-- What the task requires --
Without altering a single word, repeat the records that follow.

Stored data entries

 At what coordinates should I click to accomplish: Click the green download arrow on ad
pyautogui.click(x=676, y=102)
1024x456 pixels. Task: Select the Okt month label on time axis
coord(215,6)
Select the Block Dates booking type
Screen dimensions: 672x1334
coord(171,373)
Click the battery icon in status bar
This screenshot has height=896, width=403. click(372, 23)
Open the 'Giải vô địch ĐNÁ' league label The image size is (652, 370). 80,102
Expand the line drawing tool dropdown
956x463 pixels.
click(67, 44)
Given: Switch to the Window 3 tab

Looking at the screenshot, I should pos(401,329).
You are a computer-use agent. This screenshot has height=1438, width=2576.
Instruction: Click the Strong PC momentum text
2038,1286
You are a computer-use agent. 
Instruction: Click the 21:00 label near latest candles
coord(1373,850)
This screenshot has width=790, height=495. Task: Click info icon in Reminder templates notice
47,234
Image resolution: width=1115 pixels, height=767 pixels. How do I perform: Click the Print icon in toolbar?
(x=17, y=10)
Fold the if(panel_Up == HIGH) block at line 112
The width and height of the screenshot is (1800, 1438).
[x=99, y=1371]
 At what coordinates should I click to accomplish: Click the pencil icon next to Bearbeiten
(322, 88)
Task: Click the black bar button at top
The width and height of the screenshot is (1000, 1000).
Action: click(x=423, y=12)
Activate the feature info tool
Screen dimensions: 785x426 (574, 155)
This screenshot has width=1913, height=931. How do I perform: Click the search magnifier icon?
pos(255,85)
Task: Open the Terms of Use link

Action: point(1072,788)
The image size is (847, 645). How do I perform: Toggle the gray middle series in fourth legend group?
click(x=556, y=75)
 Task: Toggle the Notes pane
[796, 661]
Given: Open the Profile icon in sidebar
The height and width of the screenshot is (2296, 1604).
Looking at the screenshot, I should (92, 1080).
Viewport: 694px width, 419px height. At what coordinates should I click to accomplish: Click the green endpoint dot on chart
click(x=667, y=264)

-- Answer below --
 At what coordinates should I click to accomplish: Click the green download arrow on ad
pyautogui.click(x=676, y=102)
1024x456 pixels. Task: Select the Okt month label on time axis
coord(215,6)
Select the Block Dates booking type
Screen dimensions: 672x1334
coord(171,373)
Click the battery icon in status bar
This screenshot has height=896, width=403. click(372, 23)
Open the 'Giải vô địch ĐNÁ' league label The image size is (652, 370). 80,102
Expand the line drawing tool dropdown
956x463 pixels.
click(67, 44)
Given: Switch to the Window 3 tab

Looking at the screenshot, I should pos(401,329).
You are a computer-use agent. This screenshot has height=1438, width=2576.
Instruction: Click the Strong PC momentum text
2038,1286
You are a computer-use agent. 
Instruction: Click the 21:00 label near latest candles
coord(1373,850)
This screenshot has width=790, height=495. Task: Click info icon in Reminder templates notice
47,234
Image resolution: width=1115 pixels, height=767 pixels. How do I perform: Click the Print icon in toolbar?
(x=17, y=10)
Fold the if(panel_Up == HIGH) block at line 112
The width and height of the screenshot is (1800, 1438).
[x=99, y=1371]
 At what coordinates should I click to accomplish: Click the pencil icon next to Bearbeiten
(322, 88)
Task: Click the black bar button at top
The width and height of the screenshot is (1000, 1000).
Action: click(x=423, y=12)
Activate the feature info tool
Screen dimensions: 785x426 (574, 155)
This screenshot has width=1913, height=931. How do I perform: Click the search magnifier icon?
pos(255,85)
Task: Open the Terms of Use link

Action: point(1072,788)
The image size is (847, 645). How do I perform: Toggle the gray middle series in fourth legend group?
click(x=556, y=75)
 Task: Toggle the Notes pane
[796, 661]
Given: Open the Profile icon in sidebar
The height and width of the screenshot is (2296, 1604).
Looking at the screenshot, I should (92, 1080).
Viewport: 694px width, 419px height. At what coordinates should I click to accomplish: Click the green endpoint dot on chart
click(x=667, y=264)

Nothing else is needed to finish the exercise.